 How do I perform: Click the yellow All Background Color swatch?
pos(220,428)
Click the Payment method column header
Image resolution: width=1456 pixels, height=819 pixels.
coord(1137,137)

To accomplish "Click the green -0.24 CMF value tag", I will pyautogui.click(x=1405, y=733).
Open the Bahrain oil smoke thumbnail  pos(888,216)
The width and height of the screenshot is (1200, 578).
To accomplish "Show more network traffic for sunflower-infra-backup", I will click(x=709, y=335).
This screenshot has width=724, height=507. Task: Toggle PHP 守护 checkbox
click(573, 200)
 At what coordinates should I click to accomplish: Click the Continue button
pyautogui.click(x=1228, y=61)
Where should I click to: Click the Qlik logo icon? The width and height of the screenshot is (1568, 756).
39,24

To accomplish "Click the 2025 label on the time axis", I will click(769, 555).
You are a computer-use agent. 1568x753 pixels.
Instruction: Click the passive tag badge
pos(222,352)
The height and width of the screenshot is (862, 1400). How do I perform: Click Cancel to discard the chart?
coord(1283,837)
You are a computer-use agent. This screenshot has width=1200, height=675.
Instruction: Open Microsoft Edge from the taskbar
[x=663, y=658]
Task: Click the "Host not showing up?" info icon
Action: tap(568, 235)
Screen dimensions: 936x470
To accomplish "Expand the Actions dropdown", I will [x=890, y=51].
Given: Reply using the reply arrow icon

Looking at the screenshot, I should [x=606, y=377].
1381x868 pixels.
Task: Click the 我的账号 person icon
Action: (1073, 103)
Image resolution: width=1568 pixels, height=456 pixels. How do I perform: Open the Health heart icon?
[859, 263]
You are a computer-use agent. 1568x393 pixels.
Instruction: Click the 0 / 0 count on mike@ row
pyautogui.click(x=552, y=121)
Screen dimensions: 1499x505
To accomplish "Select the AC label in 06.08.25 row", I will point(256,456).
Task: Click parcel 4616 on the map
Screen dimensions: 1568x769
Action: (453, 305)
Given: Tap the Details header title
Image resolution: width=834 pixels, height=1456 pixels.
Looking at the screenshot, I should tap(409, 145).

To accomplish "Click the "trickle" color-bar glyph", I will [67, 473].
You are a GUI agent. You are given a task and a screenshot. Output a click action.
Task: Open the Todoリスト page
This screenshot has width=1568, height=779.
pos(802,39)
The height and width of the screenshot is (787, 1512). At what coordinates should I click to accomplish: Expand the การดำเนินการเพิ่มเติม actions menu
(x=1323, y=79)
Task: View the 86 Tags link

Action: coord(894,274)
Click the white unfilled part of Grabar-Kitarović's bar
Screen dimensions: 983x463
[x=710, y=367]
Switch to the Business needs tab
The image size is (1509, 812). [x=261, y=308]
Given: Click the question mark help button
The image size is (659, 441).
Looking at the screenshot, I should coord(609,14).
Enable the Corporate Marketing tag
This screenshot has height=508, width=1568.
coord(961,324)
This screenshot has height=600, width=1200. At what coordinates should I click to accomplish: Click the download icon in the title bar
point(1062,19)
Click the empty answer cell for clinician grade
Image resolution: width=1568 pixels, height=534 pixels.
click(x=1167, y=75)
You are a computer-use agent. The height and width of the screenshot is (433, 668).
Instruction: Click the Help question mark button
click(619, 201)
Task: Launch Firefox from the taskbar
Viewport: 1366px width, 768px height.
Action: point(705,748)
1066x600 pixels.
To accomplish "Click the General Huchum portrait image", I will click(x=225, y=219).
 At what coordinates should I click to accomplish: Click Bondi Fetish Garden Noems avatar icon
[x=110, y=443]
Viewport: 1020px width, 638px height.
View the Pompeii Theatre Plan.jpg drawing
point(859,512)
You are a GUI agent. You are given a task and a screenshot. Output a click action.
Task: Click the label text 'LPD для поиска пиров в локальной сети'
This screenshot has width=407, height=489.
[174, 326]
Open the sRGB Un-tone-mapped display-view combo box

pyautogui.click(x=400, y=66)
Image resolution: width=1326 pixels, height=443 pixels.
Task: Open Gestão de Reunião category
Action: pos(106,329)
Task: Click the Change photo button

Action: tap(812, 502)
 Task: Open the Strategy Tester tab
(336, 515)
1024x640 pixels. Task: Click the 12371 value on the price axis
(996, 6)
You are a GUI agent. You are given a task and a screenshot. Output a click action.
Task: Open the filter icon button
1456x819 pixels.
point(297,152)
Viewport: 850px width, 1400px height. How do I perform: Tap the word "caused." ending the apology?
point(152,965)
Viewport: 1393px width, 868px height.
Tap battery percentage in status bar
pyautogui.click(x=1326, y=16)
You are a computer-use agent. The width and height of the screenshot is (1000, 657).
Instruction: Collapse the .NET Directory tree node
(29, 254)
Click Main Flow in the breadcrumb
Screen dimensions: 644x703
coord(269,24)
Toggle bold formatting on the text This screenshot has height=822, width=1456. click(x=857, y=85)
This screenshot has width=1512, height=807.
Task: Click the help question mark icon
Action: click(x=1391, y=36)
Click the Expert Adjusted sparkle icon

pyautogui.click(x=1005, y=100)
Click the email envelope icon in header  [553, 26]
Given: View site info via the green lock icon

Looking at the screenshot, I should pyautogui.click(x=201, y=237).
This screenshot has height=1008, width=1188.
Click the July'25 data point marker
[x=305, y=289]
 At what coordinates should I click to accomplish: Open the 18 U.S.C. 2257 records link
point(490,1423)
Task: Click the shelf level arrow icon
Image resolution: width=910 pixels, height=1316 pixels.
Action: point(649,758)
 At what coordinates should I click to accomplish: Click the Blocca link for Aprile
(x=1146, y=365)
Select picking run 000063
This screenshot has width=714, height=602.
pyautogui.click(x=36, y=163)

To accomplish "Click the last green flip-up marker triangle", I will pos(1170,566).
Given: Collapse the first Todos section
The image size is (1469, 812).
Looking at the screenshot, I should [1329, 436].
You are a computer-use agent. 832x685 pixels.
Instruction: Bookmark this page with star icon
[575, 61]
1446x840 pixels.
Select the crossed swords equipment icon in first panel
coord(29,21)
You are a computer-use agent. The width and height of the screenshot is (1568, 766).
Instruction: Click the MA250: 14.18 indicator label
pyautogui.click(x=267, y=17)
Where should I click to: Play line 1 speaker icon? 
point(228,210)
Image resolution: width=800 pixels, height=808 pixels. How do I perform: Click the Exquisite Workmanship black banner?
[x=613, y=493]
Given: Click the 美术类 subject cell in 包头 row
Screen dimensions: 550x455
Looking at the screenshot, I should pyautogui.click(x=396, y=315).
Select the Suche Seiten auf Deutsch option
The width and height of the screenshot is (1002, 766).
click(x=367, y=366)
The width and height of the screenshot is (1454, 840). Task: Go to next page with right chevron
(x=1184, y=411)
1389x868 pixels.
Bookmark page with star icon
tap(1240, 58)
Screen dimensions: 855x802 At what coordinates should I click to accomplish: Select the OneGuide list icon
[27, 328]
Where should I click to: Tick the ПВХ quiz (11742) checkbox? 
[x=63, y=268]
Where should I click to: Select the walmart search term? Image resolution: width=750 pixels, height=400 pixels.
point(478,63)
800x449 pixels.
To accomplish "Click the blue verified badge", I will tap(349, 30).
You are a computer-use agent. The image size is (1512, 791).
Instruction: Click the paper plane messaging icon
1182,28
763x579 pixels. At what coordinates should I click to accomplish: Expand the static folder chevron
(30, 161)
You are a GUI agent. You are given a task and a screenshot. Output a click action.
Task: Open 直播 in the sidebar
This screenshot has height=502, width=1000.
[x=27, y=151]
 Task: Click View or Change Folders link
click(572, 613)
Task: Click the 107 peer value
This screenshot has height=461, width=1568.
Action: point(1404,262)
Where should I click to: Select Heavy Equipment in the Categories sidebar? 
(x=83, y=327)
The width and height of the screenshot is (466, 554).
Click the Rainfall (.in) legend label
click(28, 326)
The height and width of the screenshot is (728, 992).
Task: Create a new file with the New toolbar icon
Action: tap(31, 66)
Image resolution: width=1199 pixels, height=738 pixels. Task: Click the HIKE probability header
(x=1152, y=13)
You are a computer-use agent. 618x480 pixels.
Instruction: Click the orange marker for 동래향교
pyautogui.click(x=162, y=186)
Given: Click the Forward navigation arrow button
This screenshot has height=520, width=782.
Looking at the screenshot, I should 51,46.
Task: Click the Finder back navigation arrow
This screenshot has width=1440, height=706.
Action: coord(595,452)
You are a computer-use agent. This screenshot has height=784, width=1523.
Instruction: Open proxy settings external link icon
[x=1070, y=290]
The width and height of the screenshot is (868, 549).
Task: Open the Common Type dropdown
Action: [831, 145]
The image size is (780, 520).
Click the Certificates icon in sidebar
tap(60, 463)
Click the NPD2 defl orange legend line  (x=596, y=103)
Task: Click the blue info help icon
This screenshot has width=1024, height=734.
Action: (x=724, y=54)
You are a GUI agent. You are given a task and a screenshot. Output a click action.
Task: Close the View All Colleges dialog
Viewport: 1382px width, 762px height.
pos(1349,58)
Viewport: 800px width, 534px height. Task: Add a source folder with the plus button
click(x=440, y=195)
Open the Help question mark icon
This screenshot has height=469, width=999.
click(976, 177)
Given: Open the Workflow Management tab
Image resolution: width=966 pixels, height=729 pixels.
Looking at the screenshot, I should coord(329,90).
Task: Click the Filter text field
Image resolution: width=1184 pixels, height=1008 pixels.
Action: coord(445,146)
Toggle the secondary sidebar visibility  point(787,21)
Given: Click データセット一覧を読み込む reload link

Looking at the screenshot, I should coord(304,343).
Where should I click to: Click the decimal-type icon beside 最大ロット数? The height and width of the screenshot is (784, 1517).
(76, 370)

________________________________________

Copy out verbatim the portion of the entries above that starts with the line containing "Task: View the 86 Tags link" and ends with the line containing "coord(961,324)", including both of those lines.

Task output
Task: View the 86 Tags link

Action: coord(894,274)
Click the white unfilled part of Grabar-Kitarović's bar
Screen dimensions: 983x463
[x=710, y=367]
Switch to the Business needs tab
The image size is (1509, 812). [x=261, y=308]
Given: Click the question mark help button
The image size is (659, 441).
Looking at the screenshot, I should coord(609,14).
Enable the Corporate Marketing tag
This screenshot has height=508, width=1568.
coord(961,324)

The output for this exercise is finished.